Lawsuits of this kind are not unprecedented. This type of litigation has frequently occurred when a child is born with a medical condition, despite the precautions taken to prevent it - such as screening supposedly healthy donors that have nonetheless transmitted a disorder to the child (wrongful birth actions). Assuming those events continue to progress in this way, we can get to a point where the choice or determination of the best possible characteristics for an offspring becomes a parental duty (Savulescu, 2001). This is not that different from family law, where violations may result in the lawful removal of parental power.

A case on point is Harnicher v. University of Utah Medical Center 962 P.2d 67 (Utah, 1998) (Snow, 2000), in which a couple sought a male donor (donor 183) resembling the male in the couple, who was infertile. However, the resulting children (triplets) did not present any physical similarity to their father or the donor because the fertility clinic (as later discovered) changed the donor from 183 to 83. Instead of curly dark hair and brown eyes, like the father and donor 183 had, the children had straight auburn hair and green eyes, like donor 83, and one of the triplets even had red hair. The plaintiffs’ claim for compensation was denied. The Utah Supreme Court concluded that

there has been no physical harm or injury sustained by the plaintiffs that would enable them to maintain an action for negligent infliction of emotional distress

and the plaintiffs’ alleged physical symptoms were transitory, temporary, and not the kind of physical manifestations of a mental illness that provide the basis for a claim of negligent infliction of emotional distress.

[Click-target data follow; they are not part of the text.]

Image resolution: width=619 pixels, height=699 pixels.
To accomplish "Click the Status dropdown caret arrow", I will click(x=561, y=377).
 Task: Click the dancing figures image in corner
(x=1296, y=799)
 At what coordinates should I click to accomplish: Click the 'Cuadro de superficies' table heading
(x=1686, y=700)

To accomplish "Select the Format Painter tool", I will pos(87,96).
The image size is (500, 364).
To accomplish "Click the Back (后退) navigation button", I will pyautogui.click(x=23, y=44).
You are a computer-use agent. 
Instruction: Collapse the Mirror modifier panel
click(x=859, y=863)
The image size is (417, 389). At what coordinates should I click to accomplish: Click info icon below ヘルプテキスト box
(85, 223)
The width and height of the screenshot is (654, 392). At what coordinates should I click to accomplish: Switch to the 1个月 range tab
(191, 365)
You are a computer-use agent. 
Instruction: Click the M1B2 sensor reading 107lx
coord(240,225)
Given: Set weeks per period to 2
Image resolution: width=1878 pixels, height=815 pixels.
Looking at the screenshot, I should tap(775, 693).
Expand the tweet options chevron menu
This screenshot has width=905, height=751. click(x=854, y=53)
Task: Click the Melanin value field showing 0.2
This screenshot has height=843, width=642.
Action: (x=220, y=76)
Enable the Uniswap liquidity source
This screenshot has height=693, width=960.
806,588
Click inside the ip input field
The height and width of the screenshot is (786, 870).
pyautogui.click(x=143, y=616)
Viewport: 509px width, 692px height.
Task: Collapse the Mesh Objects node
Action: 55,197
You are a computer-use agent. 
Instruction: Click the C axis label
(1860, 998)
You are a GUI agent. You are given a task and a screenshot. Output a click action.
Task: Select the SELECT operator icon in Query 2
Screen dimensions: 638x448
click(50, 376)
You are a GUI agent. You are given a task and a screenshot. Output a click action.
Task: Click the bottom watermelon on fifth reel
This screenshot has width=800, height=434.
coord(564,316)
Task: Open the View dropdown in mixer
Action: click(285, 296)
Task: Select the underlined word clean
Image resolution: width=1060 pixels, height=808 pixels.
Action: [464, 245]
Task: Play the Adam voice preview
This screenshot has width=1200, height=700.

However, it should be noted that in this case the parents’ pretension was not to have a child with certain features just because they were the preferred ones. Rather, their claim was based on the desire for offspring as close as possible to the parents’ physiognomy. Thus, their goal was slightly different than the one discussed in this paper. The harm that can be identified in such a situation is ‘the wrongful denial of legitimate expectations of control over reproductive autonomy and its consequences for parental lives’ (Fox, 2016). This is not an action for wrongful birth but rather a specific kind of wrongful fertilization, in which the injury is not the lack of an expected genetic connection (given that the parents knew from the beginning that they were resorting to a donor). In other words, the injury emerges from wrongful donor selection and consequently from wrongful offspring selection.

FINAL REMARKS

Eugenics is a natural aspiration, having been with mankind since the dawn of time. The new eugenics is not performed by the State but by private actors. There has been a transition from public interest in improving humankind to parents’ private interest in having a healthy baby or a baby with certain characteristics, aimed at satisfying private desires and the well-being of private individuals. Therefore, in the past, eugenics concerned the sacrifice of reproductive rights, while today it seems to act as an impellent of those rights and a mechanism of reproductive freedom. The challenge is to understand whether we are still talking about reproductive rights or whether these parental choices may represent an abuse of rights.

Footnotes

CONFLICT OF INTEREST

The author declares no conflict of interest.